Extrait de page »
####
Crédit à la consommation, assurance emprunteur et forclusion biennale

Thomas LAILLER
Thomas LAILLER

Source : Cass. civ. 1ère, 6 janvier 2021, n° 19-11.262, F-P

 

I – Les textes en question

 

L’article R. 312-35 du Code de la consommation précise que :

 

« Le tribunal judiciaire connaît des litiges nés de l’application des dispositions du présent chapitre. Les actions en paiement engagées devant lui à l’occasion de la défaillance de l’emprunteur doivent être formées dans les deux ans de l’événement qui leur a donné naissance à peine de forclusion )…) le point de départ du délai de forclusion est le premier incident non régularisé  ».

 

Ce délai peut être interrompu dans certaines circonstances (réaménagement ou au rééchelonnement des modalités de règlement, surendettement des particuliers). L’arrêt ci-commenté complète les hypothèses légales et jurisprudentielles d’interruption du délai de forclusion en matière de crédit à la consommation.

 

I – L’espèce

 

Le 29 janvier 2008, une banque consent deux prêts de 21.000,00 € et 14.000,00 € garantis par une assurance souscrite auprès d’un assureur. L’emprunteur fait par la suite l’objet d’une procédure de traitement de sa situation de surendettement. Par décision du 28 février 2013, la commission de surendettement impose des mesures de redressement à compter du 31 mars 2013. Mais l’emprunteur n’effectuera aucun remboursement et l’assureur va, au titre de la garantie invalidité, réglé à la banque la somme totale de 2.529,75 €.
####
Données affichées »
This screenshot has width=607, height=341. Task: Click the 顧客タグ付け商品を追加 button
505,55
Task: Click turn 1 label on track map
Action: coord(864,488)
####
Tâches »
• 1. Répondez aux questions suivantes d'après le commentaire sur la forclusion biennale :
(a) Quelle juridiction connaît des litiges selon l'article R. 312-35 du Code de la consommation ?
(b) À quelle date la commission de surendettement a-t-elle rendu sa décision ?
(c) Quelle somme totale l'assureur a-t-il versée à la banque au titre de la garantie invalidité ?
• 2. Reprenez le commentaire sur la forclusion biennale et poursuivez sa rédaction à la suite de la dernière phrase.

Résultats »
• 1.
(a) Le tribunal judiciaire.
(b) Le 28 février 2013.
(c) 2.529,75 €.

• 2.
Par acte du 3 août 2015, la banque assigne l’emprunteur en remboursement du solde des prêts. Cette dernière lui opposé la forclusion de son action. La cour d’appel d’Amiens va, par une décision du 27 septembre 2018, déclarer recevable la demande en paiement de l’établissement prêteur et condamner l’emprunteur au paiement d’une certaine somme. Cette dernière va alors former un pourvoi en cassation.

 

II – Le pourvoi

 

L’emprunteur indique d’abord dans le second moyen du pourvoi pris en sa première branche que la régularisation d’un incident de paiement ne peut résulter du paiement fait par l’assureur-emprunteur, c’est-à-dire un paiement fait par un tiers.

 

La seconde branche du moyen précisait qu’en toute hypothèse, les paiements partiels d’une dette unique s’imputent d’abord sur les intérêts. Dès lors, en retenant, pour juger que la banque n’était pas forclose, que la somme des paiements réalisés par l’assureur-emprunteur devait s’imputer sans distinction sur les premières échéances impayées après mise en œuvre du plan de surendettement, tout en constatant que des échéances plus récentes demeuraient impayées, de sorte que les paiements partiels devaient être imputés en priorité sur l’intégralité des intérêts impayés avant de pouvoir être imputés sur le capital, la cour d’appel aurait violé l’article 1254 du Code civil, dans sa rédaction applicable à l’espèce (« Le débiteur d’une dette qui porte intérêt ou produit des arrérages ne peut point, sans le consentement du créancier, imputer le paiement qu’il fait sur le capital par préférence aux arrérages ou intérêts : le paiement fait sur le capital et intérêts, mais qui n’est point intégral, s’impute d’abord sur les intérêts. »).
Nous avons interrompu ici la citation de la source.